Investors are watching Palantir ahead of its next earnings report, as debate grows over how quickly artificial intelligence can turn enthusiasm into steady profit. On Fox Business Network’s Varney & Co., Fitz-Gerald Group Chief Investment Officer Keith Fitz-Gerald assessed expectations, the real-world use of AI, and where caution-minded investors might seek safety in the market.
The conversation comes as markets try to price the next phase of AI adoption. It is a moment that tests whether software demand, new contracts, and cost controls can meet lofty hopes. It also raises a core question for savers: how to balance growth stories with portfolio defense.

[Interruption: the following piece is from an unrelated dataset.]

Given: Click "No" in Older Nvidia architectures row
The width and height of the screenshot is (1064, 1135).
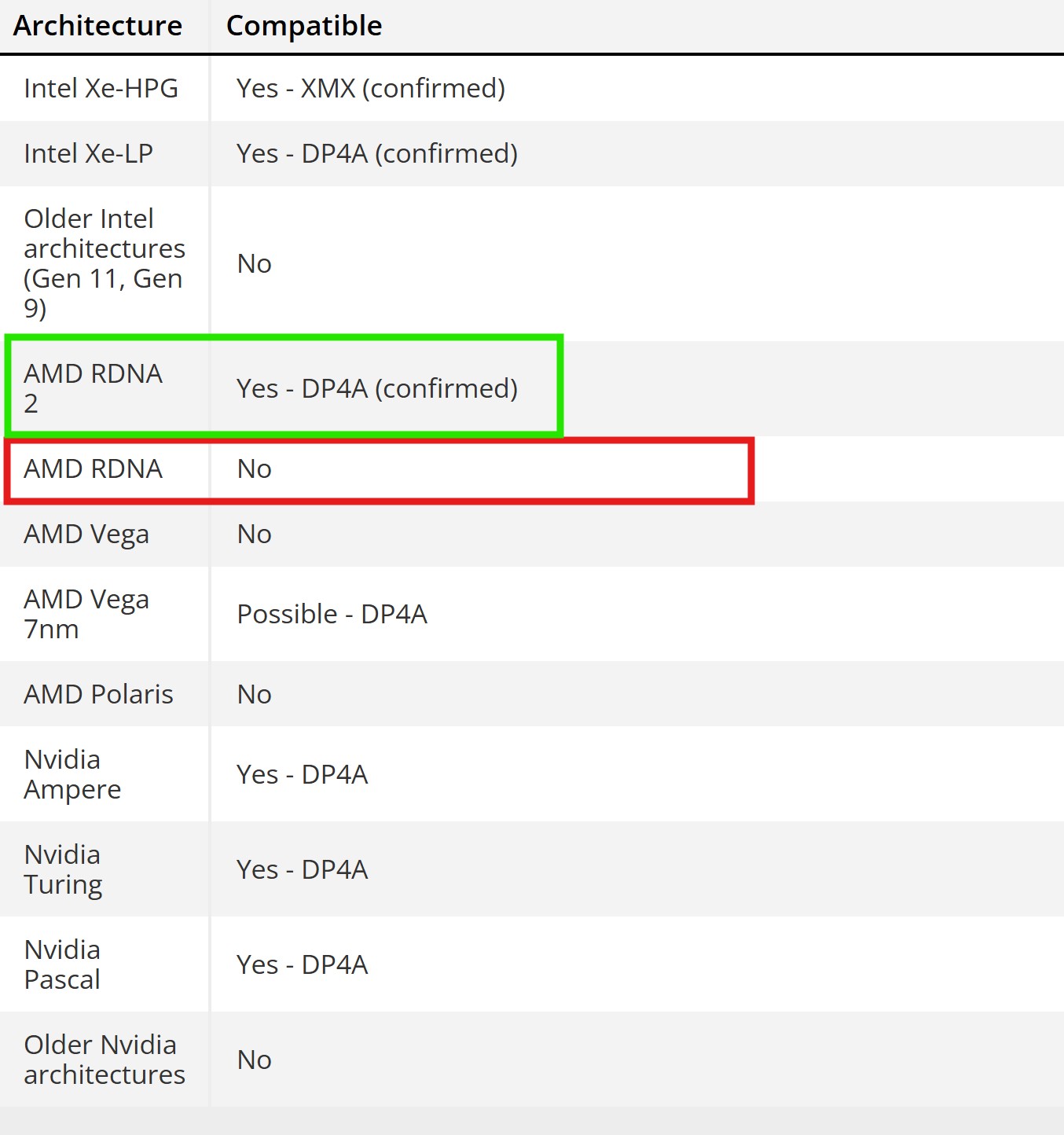Looking at the screenshot, I should click(255, 1060).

Background: Palantir’s Path and the AI Boom
Palantir built its business selling data platforms to governments and large enterprises. In recent years it has leaned into AI with tools designed to help clients act on complex data. That shift mirrors a wider investor push into AI software, chips, and cloud services.

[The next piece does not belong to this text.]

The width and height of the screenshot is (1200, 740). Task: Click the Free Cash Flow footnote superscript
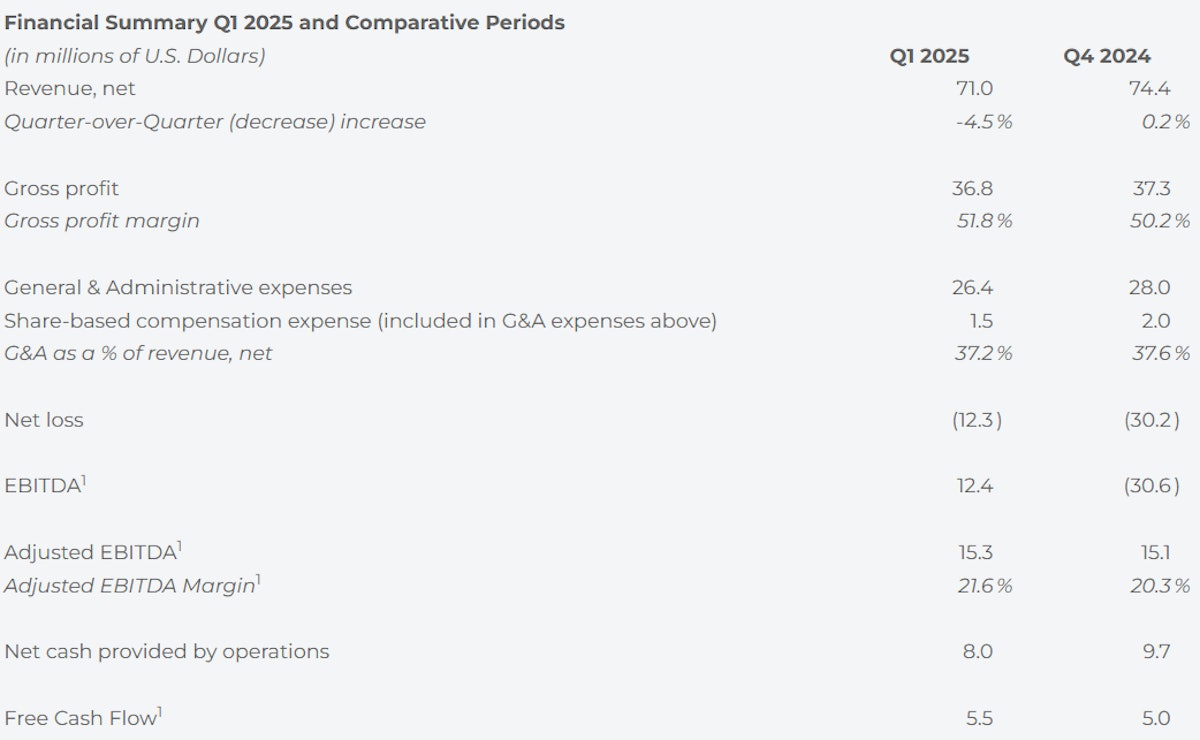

Stocks tied to AI have swung on guidance as much as on revenue. High expectations can punish even solid results if growth or margins fall short. For Palantir, the street often focuses on commercial customer growth, government contract timing, and operating leverage.
“Fitz-Gerald Group Chief Investment Officer Keith Fitz-Gerald examines Palantir’s anticipated earnings, the use of AI and where the safe investment is on ‘Varney & Co.’”
Earnings Preview: Hype Meets Execution
Analysts and portfolio managers will look for proof that AI pilots are turning into scaled deployments. New bookings, net dollar retention, and average deal size will help show if adoption is broadening. Profit quality will also matter. Expanding margins can signal disciplined growth rather than costly customer wins.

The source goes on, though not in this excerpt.